--- YOUR GOAL ---
Where a line of the data below has the string "Given", copy that line.
........
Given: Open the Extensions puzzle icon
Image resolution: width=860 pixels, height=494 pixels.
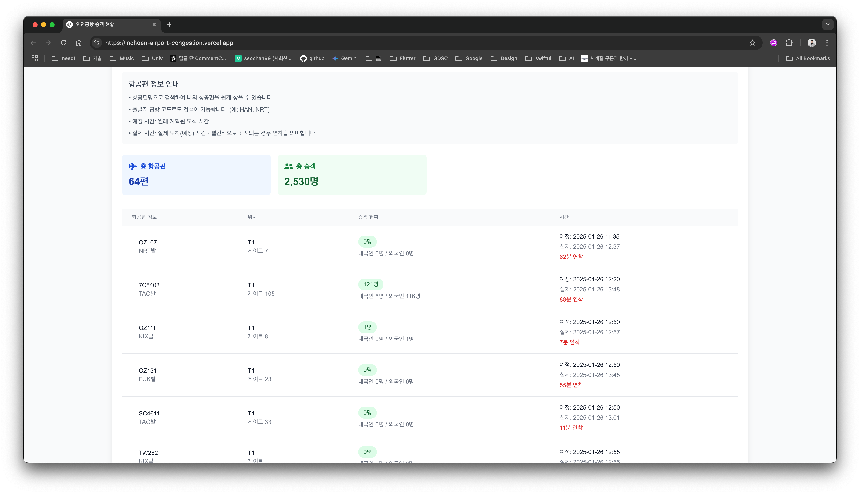Looking at the screenshot, I should tap(789, 43).
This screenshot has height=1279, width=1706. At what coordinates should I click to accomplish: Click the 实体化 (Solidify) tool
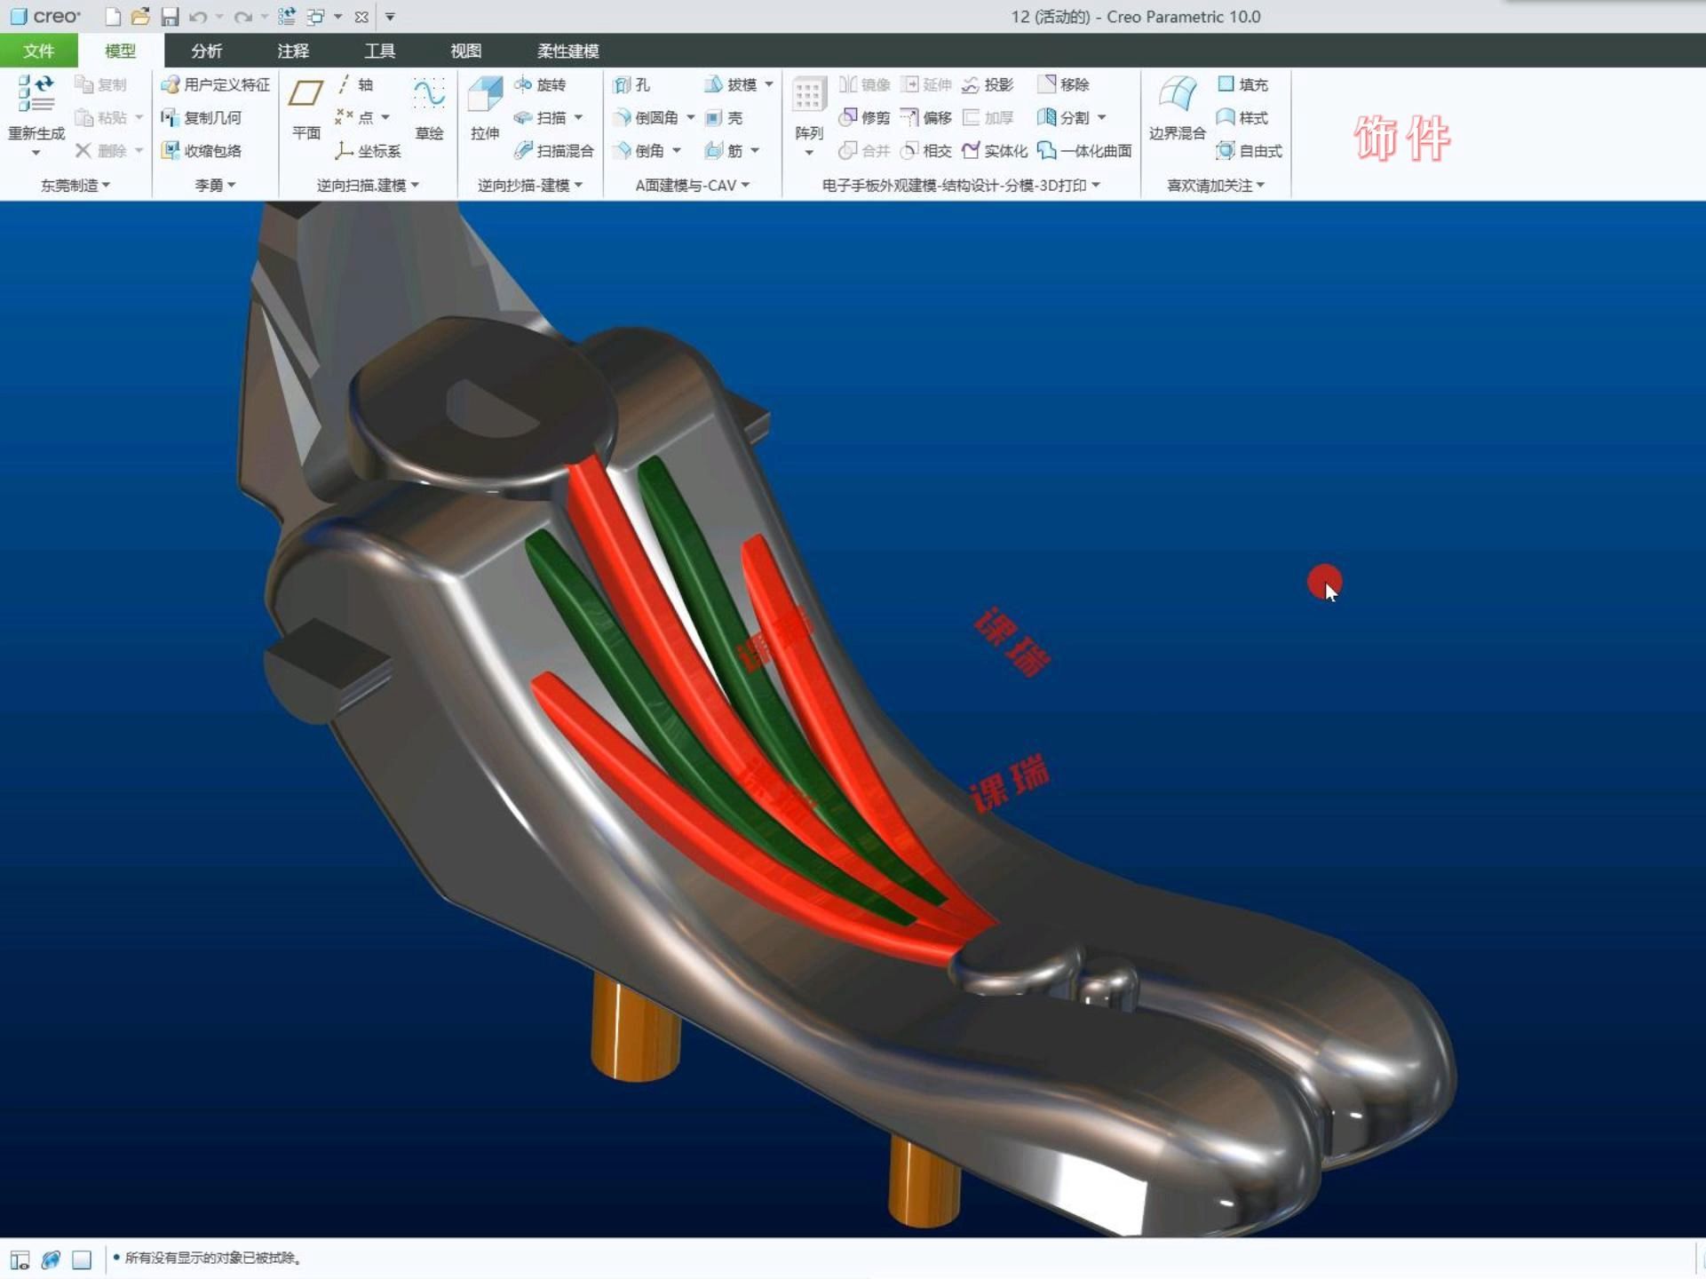click(x=995, y=151)
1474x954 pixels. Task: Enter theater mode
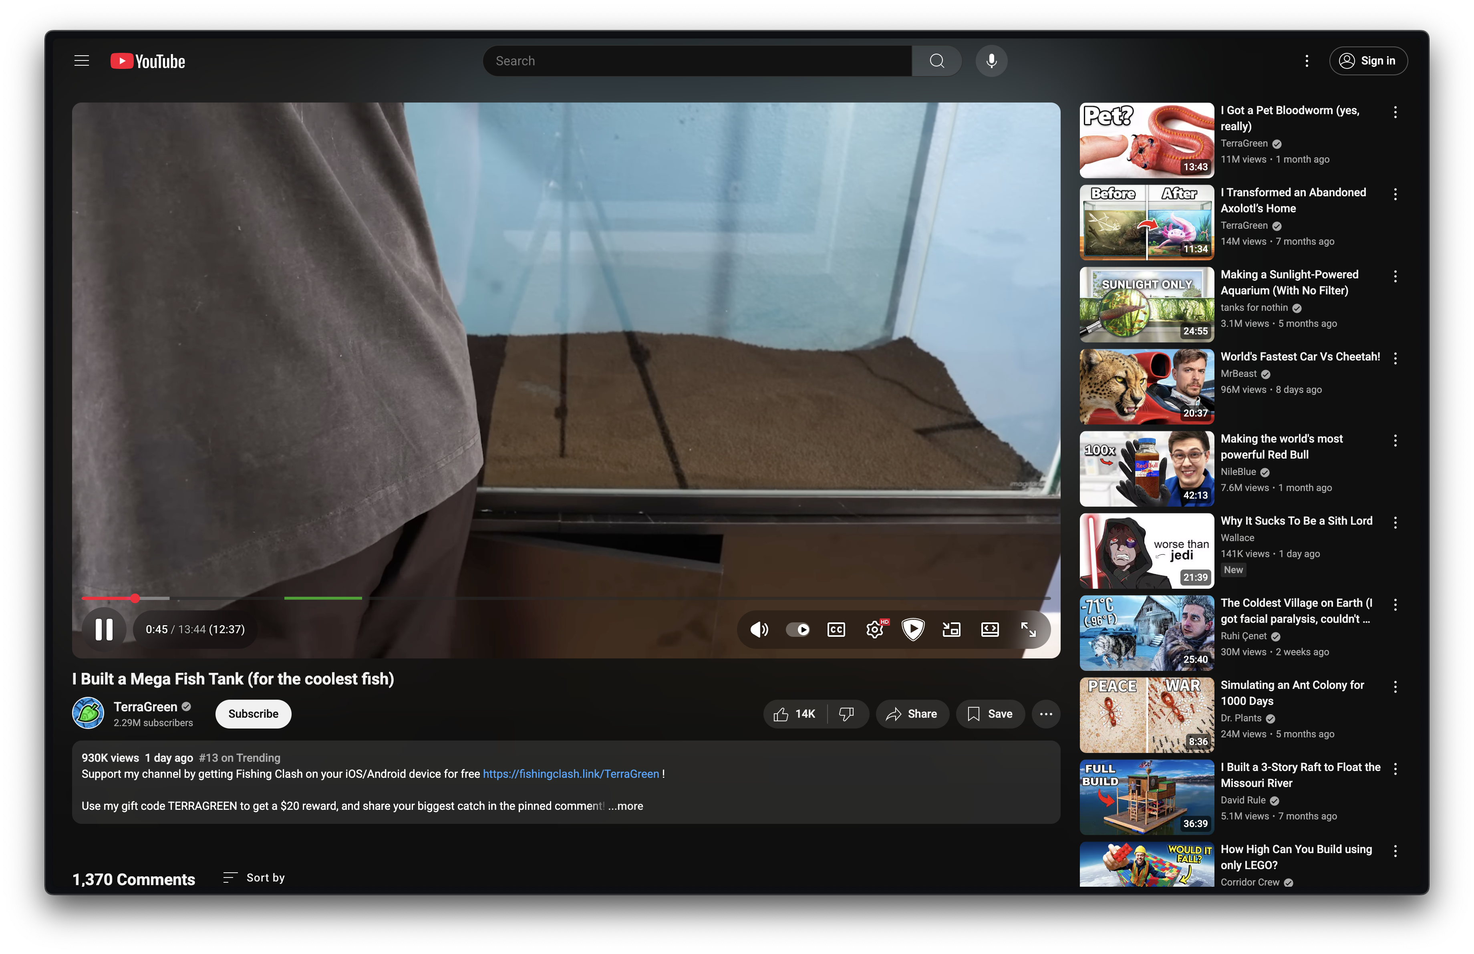(990, 630)
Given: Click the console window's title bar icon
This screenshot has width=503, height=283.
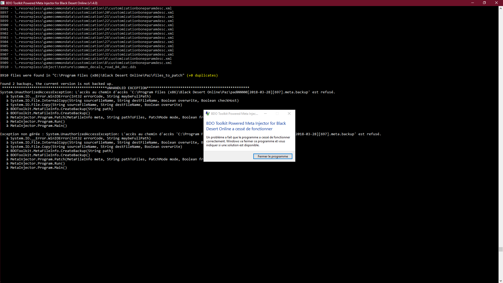Looking at the screenshot, I should pos(3,3).
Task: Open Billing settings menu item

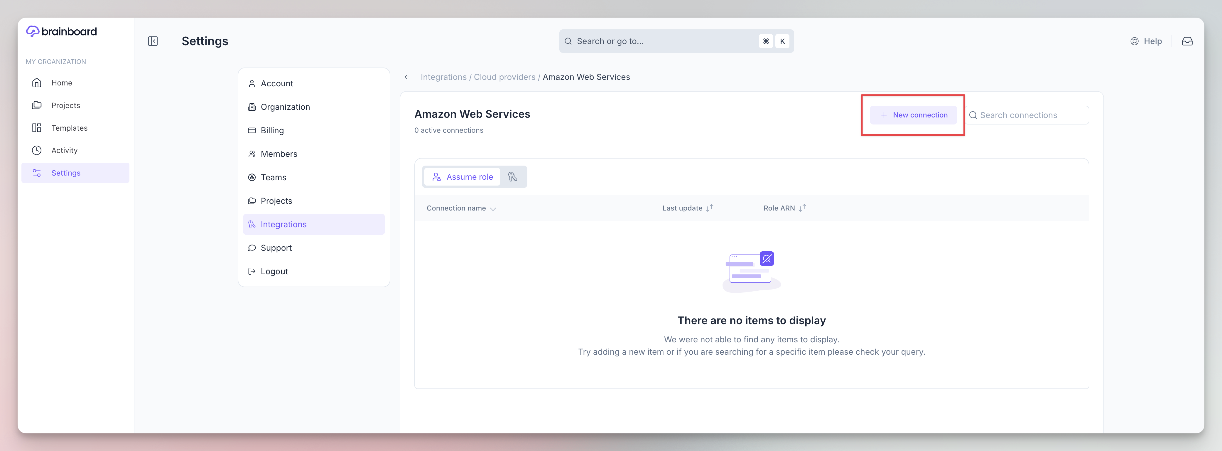Action: click(x=272, y=130)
........
--- RESULT FOR THIS EXERCISE ---
Given: Open the Extensions puzzle icon
Given: Click the console window's title bar icon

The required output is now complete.